The test often causes cramps when the uterus contracts due the presence of the catheter or pressure caused by the contrast. A hydrosalpinx is evident when the tube appears dilated and will not allow the dye to spill out into the peritoneal cavity.

Occasionally, an HSG may incorrectly determine the presence or absence of a hydrosalpinx. For example, if the tube is blocked at the junction of the uterus and tube, then the contrast will not enter the hydrosalpinx and it will not be seen. 

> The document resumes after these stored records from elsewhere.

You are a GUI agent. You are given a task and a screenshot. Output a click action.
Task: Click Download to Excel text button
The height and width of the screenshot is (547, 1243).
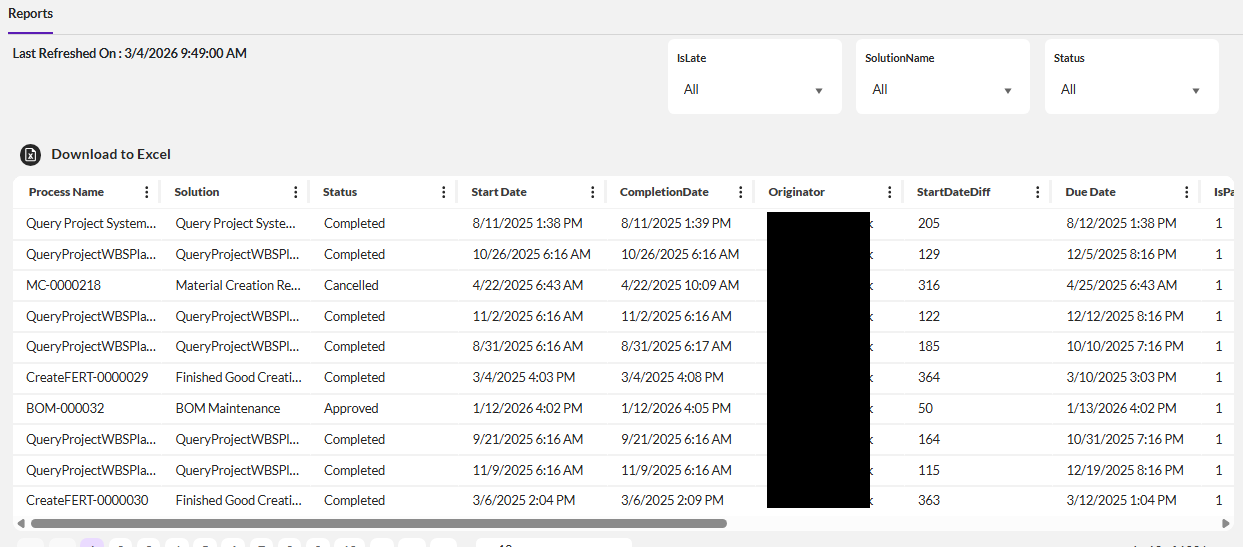tap(111, 155)
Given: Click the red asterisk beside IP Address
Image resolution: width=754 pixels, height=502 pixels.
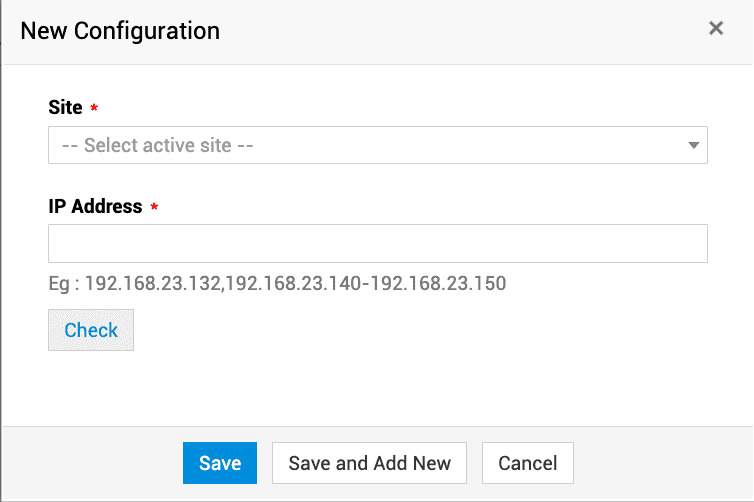Looking at the screenshot, I should pos(154,207).
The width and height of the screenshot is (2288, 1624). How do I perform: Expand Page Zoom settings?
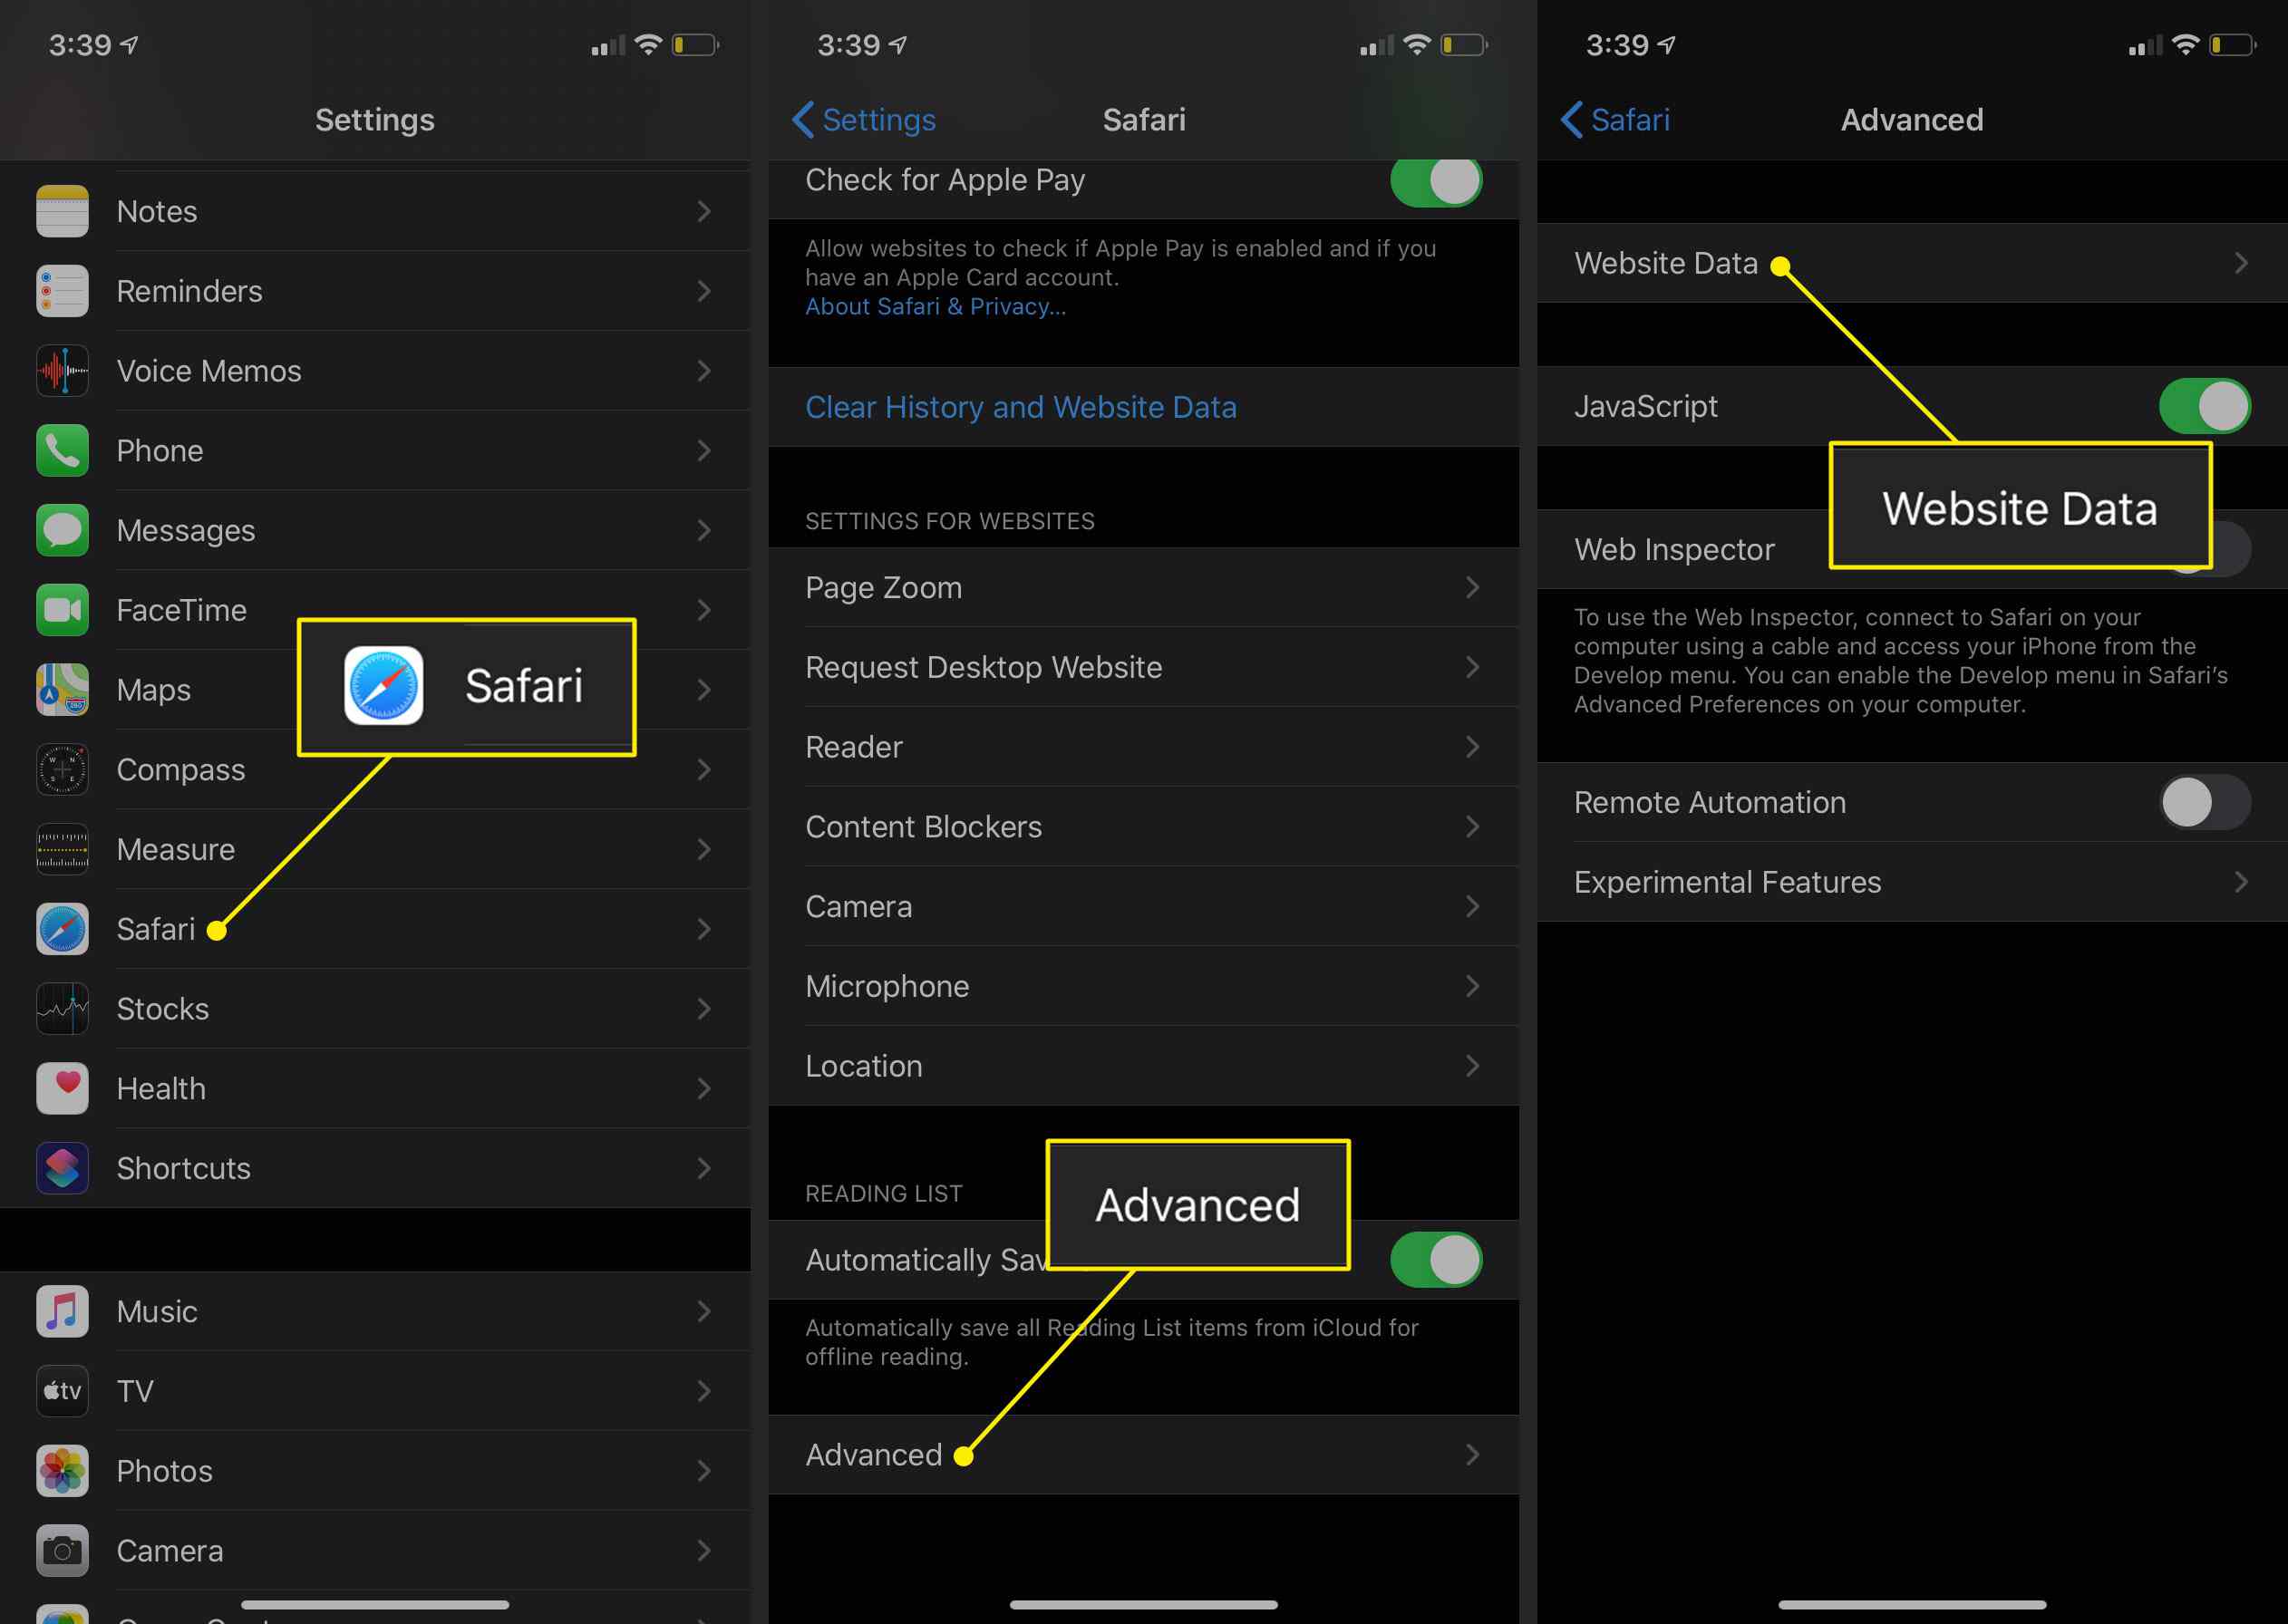point(1144,587)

If a hydrosalpinx is identified or if the study is inconclusive, then laparoscopic surgery is typically the next step. Laparoscopy allows direct visualization of the fallopian tubes and pelvic anatomy. It also allows surgical removal of the affected tube(s).  

What impact does it have on fertility?

Hydrosalpinges are blocked or severely compromised tubes which greatly impair fertility. The sperm cannot reach the egg for fertilization, the egg cannot be picked up by the tube and an embryo cannot travel back to the uterus for implantation. The only way for couples to get pregnant is to repair the tube or bypass it.

How is it treated?

Historically, Hydrosalpinges were repaired surgically. While surgical repairs can offer some hope, most patients continue to have very disappointing results. Following surgical repair, the obstruction can return and re-create the hydrosalpinx. Additionally, the presence of a hydrosalpinx is the result of tubal damage that is not repaired by reestablishing patency. Although the tube can be opened, it is still damaged and does not function with nearly the same efficiency as normal fallopian tubes. A damaged tube is unable to pick-up the egg or move the embryo into the uterus. If fertilization does occur, the patient has a high risk of ectopic or tubal pregnancy.

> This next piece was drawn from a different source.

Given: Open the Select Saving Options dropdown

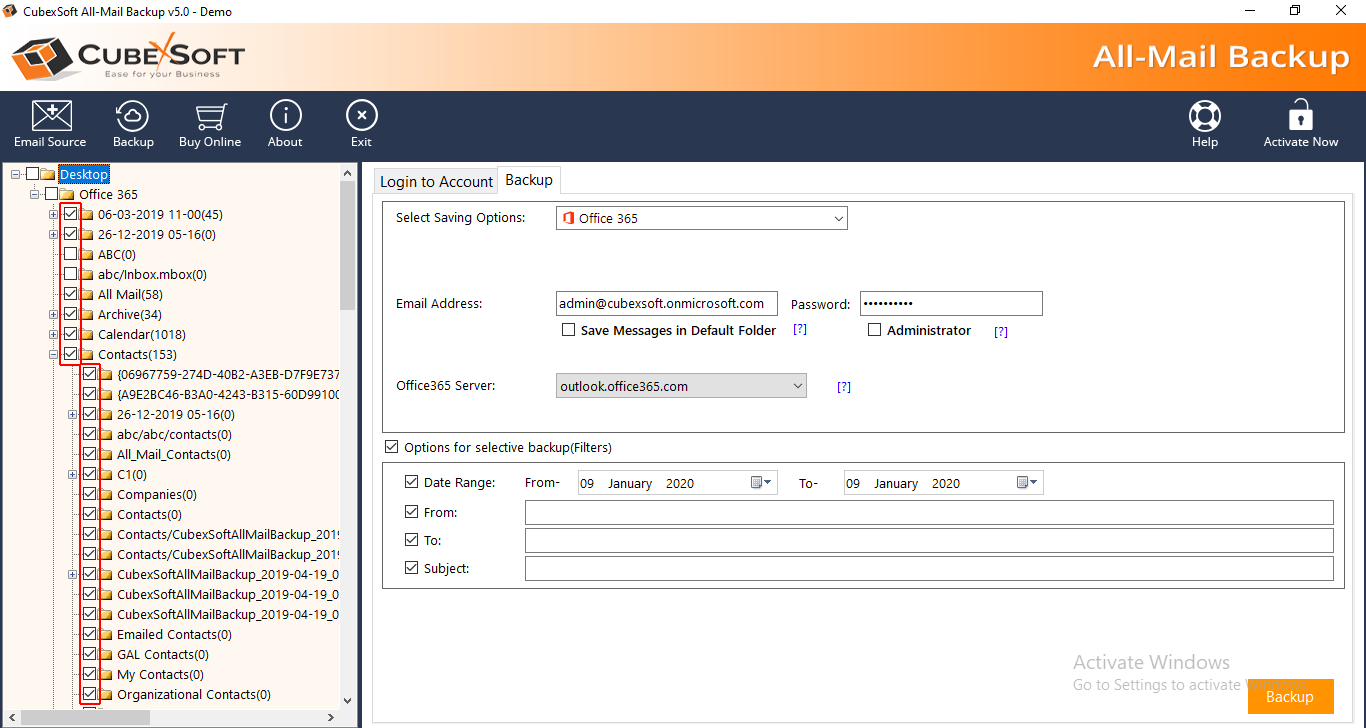Looking at the screenshot, I should [701, 218].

If a hydrosalpinx is the obstacle to conception, then the most efficient and cost-effective way to conceive is to bypass the obstruction through in vitro fertilization (IVF). IVF consists of removing eggs from the ovary and fertilizing them outside the body with the partners sperm. After approximately 5 days, the embryo is gently transferred into the uterus. IVF effectively allows sperm and egg to fertilize, replacing the functions of the fallopian tube. It is the most effective way for a patient with a hydrosalpinx to achieve pregnancy.

Hydrosalpinges and IVF

IVF allows sperm and egg to reach each other and fertilization to be achieved outside the fallopian tubes.  However, if a hydrosalpinx is present, the IVF implantation rates are markedly reduced (about 30%), and the miscarriage rates are increased. These effects substantially reduced the pregnancy and take-home baby rates and diminish the effectiveness of IVF.

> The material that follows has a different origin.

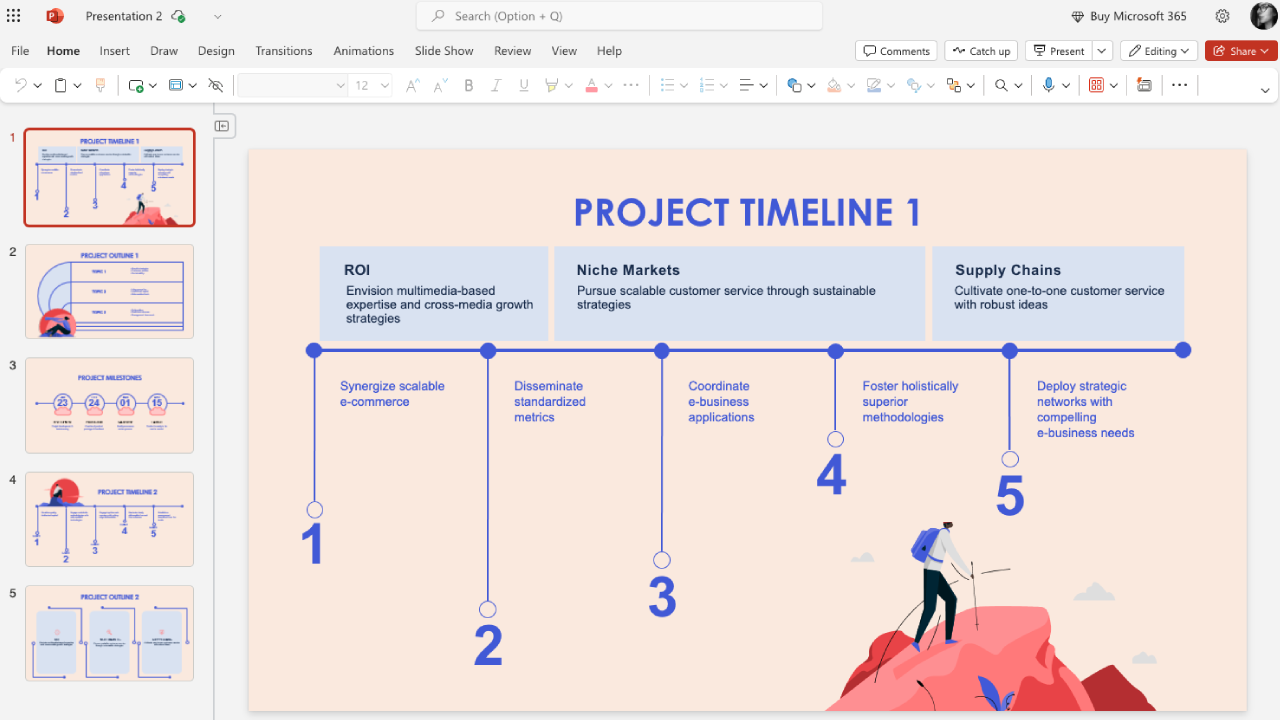Click the Dictate microphone icon

point(1048,86)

Several studies have found that the fluid retained in the tube is embryotoxic and may impair the endometrium’s receptivity to allow the embryo to implant. Some suspect that the enlarged tube may compromise the blood flow to the ovary causing a poorer response to gonadotropins.

Currently, the standard of care is to recommend that hydrosalpinges be removed prior to IVF to improve implantation and pregnancy rates. As discussed above, hydrosalpinges are typically removed by laparoscopic surgery. Once, the fallopian tubes are removed, the only route a patient couple can use to achieve pregnancy is through IVF. However, pregnancy rates achieved with IVF following the removal hydrosalpinges are typically very high.